Fig. 1. HER2^L869R exhibits a gain-of-function phenotype that is blocked by neratinib.

(A) The amino acid sequences of human BRAF, ERBB2, and EGFR were aligned using Clustal Omega. BRAF V600, ERBB2 L869, and EGFR L861 residues are highlighted in yellow. (B) The structure of HER2^L869R was modeled. The mutation from Leucine (cyan) to Arginine (highlighted in blue) permits favorable charge interaction (dashed yellow lines) with Asp769. (C) Residue pair energies involving residue 869 reveal the addition of a strong attractive (negative) interaction at Asp769 in the HER2^L869R model. (D) MCF10A cells stably expressing HER2^WT or HER2^L869R were treated with vehicle (DMSO), 0.01–1.0 μM neratinib, or 1 μM lapatinib for 4 h in serum-free media. Cell lysates were probed with the indicated antibodies. Scans are all from the same gel/film; the vertical black line indicates an irrelevant lane that was removed from the figure for clarity. (E) Stably transduced MCF10A cells were seeded in 96-well plates in MCF10A starvation media (1% charcoal-stripped serum, no EGF). After 7 days, nuclei were stained with Hoechst and scored using the ImageXpress system. Data points represent the average ± standard deviation (SD) of 4 replicate wells (****, p<0.0001, ANOVA followed by Tukey’s multiple comparisons test). (F) Stably transduced MCF10A cells were plated in 3D Matrigel in presence of the indicated drugs (100 nM).

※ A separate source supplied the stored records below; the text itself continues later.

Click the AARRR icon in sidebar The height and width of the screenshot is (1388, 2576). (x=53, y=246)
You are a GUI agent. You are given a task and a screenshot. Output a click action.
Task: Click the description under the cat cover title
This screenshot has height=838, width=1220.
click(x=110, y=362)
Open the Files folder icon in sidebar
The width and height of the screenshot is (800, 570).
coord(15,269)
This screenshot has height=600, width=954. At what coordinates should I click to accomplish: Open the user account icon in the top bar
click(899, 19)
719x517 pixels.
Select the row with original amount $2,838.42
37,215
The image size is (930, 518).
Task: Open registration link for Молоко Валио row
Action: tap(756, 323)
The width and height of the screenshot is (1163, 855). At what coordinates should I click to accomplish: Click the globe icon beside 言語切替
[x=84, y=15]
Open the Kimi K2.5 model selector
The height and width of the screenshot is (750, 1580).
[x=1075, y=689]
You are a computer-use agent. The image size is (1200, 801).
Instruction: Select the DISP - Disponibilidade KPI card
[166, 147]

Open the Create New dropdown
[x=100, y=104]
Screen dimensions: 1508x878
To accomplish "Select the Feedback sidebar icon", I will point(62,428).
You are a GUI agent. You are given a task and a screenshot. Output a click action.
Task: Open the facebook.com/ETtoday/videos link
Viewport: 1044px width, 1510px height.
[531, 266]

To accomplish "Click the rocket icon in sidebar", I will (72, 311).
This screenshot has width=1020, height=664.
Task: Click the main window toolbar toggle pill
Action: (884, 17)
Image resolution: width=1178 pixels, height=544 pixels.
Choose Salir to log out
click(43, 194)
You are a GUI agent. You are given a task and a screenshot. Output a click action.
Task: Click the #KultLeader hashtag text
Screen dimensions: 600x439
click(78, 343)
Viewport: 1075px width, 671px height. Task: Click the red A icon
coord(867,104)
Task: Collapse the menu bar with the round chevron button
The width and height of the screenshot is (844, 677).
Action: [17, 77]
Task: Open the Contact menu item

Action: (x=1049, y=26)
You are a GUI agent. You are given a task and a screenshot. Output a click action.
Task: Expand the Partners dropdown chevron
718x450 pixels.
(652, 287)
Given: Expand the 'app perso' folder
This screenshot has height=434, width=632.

Colonies were grown in media containing 5% charcoal-stripped serum without EGF and insulin. After ~2 weeks, colonies were stained with MTT and counted using the Gelcount system. Data represent the average ± SD of 3 replicates. Representative fields (10X objective) of wells are shown below (****p<0.0001, ANOVA followed by Tukey’s multiple comparisons test). (G) Chest wall skin metastases of patient with invasive lobular breast cancer harboring HER2^L869R at baseline and 20 days after starting treatment with neratinib.